LIPOPHILIC POLYLYSINES MEDIATE EFFICIENT DNA TRANSFECTION IN MAMMALIAN-CELLS

Low molecular weight (M(r) almost-equal-to 3000) poly(L-lysine) conjugated to N-glutarylphosphatidylethanolamine is an effective carrier to promote DNA-mediated transfection in cultured mammalian cells. The conjugates, named 'lipopolylysines', contained an average of two phospholipid groups per molecule of PLL. Similar conjugates of the non-degradable poly(D-lysine) also had a similar transfection activity, indicating that the degradation of the carrier is not required for the activity. Unconjugated polylysines had little activity. The transfection activity of the lipopolylysine has been optimized with respect to the DNA concentration, DNA/carrier ratio, incubation time and the presence of serum in the incubation medium. The binding of lipopolylsine with DNA was measured by the degree of retardation of DNA in agarose gel electrophoresis. It was found that at the optimal DNA/lipopolylysine ratio for transfection, all DNA were found in large complexes which did not enter the gel. The transfection activity of the lipopolylysine, under optimal conditions, was approximately 3-fold higher than that of lipofectin, a widely used commercial reagent.
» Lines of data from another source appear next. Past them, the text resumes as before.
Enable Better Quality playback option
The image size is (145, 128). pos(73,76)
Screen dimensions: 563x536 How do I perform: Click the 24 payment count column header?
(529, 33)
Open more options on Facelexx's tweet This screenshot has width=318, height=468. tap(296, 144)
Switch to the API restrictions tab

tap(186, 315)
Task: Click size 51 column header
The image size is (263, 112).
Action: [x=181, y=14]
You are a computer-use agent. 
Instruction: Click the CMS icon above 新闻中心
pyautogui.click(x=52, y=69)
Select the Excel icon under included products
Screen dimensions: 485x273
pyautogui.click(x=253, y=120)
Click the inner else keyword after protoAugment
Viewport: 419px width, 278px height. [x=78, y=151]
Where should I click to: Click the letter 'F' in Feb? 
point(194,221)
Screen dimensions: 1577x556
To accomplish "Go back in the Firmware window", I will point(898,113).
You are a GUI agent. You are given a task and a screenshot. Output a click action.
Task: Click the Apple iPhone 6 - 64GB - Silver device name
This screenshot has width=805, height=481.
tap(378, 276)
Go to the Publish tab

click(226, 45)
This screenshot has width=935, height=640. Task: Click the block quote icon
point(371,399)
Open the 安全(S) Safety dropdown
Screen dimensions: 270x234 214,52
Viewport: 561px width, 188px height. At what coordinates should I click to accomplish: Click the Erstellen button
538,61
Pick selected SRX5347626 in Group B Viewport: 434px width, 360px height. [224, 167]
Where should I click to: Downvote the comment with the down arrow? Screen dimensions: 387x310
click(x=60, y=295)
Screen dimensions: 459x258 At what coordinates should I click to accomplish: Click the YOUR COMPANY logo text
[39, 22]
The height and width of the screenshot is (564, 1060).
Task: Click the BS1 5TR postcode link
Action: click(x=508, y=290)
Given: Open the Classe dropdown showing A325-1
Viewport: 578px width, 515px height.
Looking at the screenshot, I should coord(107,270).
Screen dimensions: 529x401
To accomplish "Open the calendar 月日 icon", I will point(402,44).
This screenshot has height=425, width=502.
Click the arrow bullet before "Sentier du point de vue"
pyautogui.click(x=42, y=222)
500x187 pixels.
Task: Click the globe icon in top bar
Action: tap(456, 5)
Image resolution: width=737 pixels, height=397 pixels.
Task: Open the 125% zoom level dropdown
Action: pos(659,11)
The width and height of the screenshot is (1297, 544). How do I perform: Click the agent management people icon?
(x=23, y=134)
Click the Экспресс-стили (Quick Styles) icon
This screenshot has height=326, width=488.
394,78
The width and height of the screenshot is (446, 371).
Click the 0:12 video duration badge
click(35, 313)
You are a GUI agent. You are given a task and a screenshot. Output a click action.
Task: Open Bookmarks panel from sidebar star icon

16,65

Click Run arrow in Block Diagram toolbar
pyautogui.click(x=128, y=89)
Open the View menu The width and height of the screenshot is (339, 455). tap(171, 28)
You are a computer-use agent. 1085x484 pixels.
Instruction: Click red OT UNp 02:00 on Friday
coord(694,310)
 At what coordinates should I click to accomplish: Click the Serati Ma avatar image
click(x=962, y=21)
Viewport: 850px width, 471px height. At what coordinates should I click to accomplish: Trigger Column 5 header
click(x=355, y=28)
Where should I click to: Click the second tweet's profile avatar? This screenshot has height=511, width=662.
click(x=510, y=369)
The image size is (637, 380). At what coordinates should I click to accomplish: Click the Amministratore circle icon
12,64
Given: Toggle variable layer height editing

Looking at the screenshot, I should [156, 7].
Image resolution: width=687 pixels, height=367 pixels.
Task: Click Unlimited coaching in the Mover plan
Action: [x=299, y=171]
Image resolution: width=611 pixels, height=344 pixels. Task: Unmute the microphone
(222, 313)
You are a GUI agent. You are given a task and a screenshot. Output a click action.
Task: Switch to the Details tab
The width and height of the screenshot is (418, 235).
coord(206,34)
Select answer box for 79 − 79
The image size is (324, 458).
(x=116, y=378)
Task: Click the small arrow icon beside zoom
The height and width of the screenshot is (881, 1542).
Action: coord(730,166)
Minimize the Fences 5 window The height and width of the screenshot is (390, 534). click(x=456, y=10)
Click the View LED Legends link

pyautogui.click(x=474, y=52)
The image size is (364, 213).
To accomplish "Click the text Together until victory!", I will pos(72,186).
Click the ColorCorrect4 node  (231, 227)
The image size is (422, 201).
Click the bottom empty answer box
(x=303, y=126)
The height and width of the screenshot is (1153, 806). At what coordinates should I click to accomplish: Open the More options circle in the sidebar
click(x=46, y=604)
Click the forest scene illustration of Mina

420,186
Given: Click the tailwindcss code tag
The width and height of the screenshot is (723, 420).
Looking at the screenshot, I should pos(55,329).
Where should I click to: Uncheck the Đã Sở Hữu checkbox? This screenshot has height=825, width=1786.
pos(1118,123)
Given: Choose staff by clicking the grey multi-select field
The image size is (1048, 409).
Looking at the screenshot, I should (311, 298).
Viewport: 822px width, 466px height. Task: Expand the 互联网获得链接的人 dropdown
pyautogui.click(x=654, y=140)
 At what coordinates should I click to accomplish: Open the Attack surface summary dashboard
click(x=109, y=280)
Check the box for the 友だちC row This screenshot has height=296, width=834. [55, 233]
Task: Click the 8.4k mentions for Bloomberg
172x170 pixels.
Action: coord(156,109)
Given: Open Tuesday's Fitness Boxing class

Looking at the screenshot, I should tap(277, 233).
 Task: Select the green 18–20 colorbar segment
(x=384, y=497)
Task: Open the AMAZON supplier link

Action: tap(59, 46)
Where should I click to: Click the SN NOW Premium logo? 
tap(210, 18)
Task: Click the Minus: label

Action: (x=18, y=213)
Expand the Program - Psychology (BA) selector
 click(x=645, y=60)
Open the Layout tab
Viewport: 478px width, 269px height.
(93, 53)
Moreover, lipopolylysine mediated transfection even in the presence of 10% calf serum; whereas the lipofectin lost about 70% of its activity under the same condition. However, unlike lipofectin the transfection activity of the lipopolylysine depended on scraping the treated cells. Furthermore, lipopolylysine only transfected attached monolayer cells, and not suspension cells.